The Fry Chronicles
The Fry Chronicles: An Autobiography is the 2010 autobiography of Stephen Fry. The book is a continuation from the end of his 1997 publication of his first autobiography, Moab Is My Washpot: An Autobiography. Though without a strict chronology, it concentrates on a seven-year period of Fry's life, taking up the story after his release from prison, his time at the University of Cambridge and his career in comedy by the late 1980s.
The book is Fry's ninth, and his second volume of autobiography. Critics have called the book "candid, sincere, and charming, with insightful commentary if occasionally flat stories".
It was published by Michael Joseph on 13 September 2010 in the United Kingdom and in the United States. It was simultaneously published as an e-book, an audiobook, and an iOS application by ePenguin; both imprints of Penguin Books.
Background
Fry travelled to Los Angeles in January 2010 to write his second autobiography, when he publicly announced his "self-imposed exile" from various online services, such as Twitter. Fry returned to Britain and various online services in late April 2010. He publicly announced his return on his blog that there had been a few "exceptions" to his self-imposed exile and that he planned to gradually return to Twitter, so as not to annoy his followers. In it he also described his life while working on his book, saying that he wrote solely in the mornings, from "about 5 AM till lunchtime", leaving afternoons and early evenings for "other things". He acknowledges his "peculiar" lifestyle when writing, saying it is "the only way to coax a book out of me".Contents
Stephen Fry's first memoir, Moab Is My Washpot: An Autobiography, published in 1997, told of his life up to the age of 18, when he was told that, despite his delinquent adolescence, he had won a scholarship to Queens' College in Cambridge.The Fry Chronicles tells of his life up to his 30th birthday, covering his time at university, his rise to success as a writer and performer, meeting Emma Thompson, Hugh Laurie and Rowan Atkinson as he makes his way through sketch shows, and his rise to fame on Saturday Live and Blackadder, while his version of the musical Me and My Girl with Mike Ockrent becomes a global success and makes him a modest fortune while he is still in his twenties. Subsequently, many articles he has written are recalled. The book ends in August 1987, his 30th birthday, at his six-bedroom house in Norfolk.
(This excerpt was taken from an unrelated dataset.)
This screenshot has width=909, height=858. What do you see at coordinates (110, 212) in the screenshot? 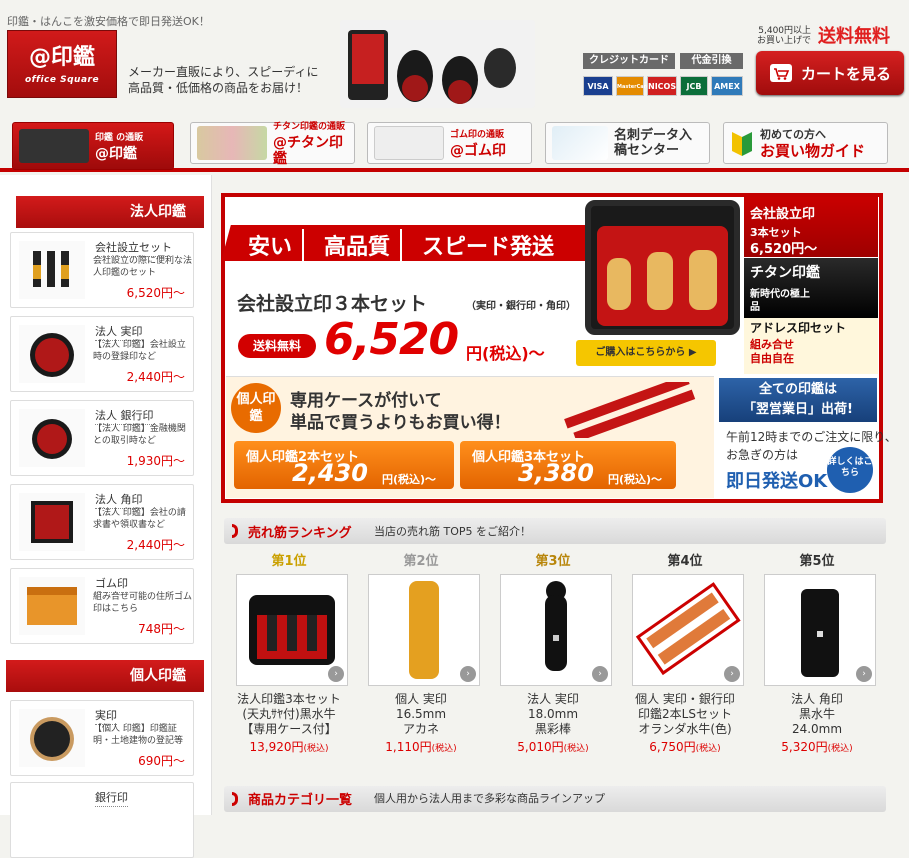
I see `sidebar-heading-corporate: 法人印鑑` at bounding box center [110, 212].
The dedication of The Fry Chronicles reads simply "To M'Coll" meaning Hugh Laurie. Fry and Laurie both refer to each other as "M'Colleague" in their TV show ''A Bit of Fry and Laurie.''
Style
Chapters in The Fry Chronicles are organised under headings all beginning with the letter "C". The book ends with Fry taking cocaine, a subject that he expands on in his third autobiography More Fool Me: A Memoir.Fry acknowledges that he uses 100 words where "ten would do" and he defends this as showing his "great, generous love of words".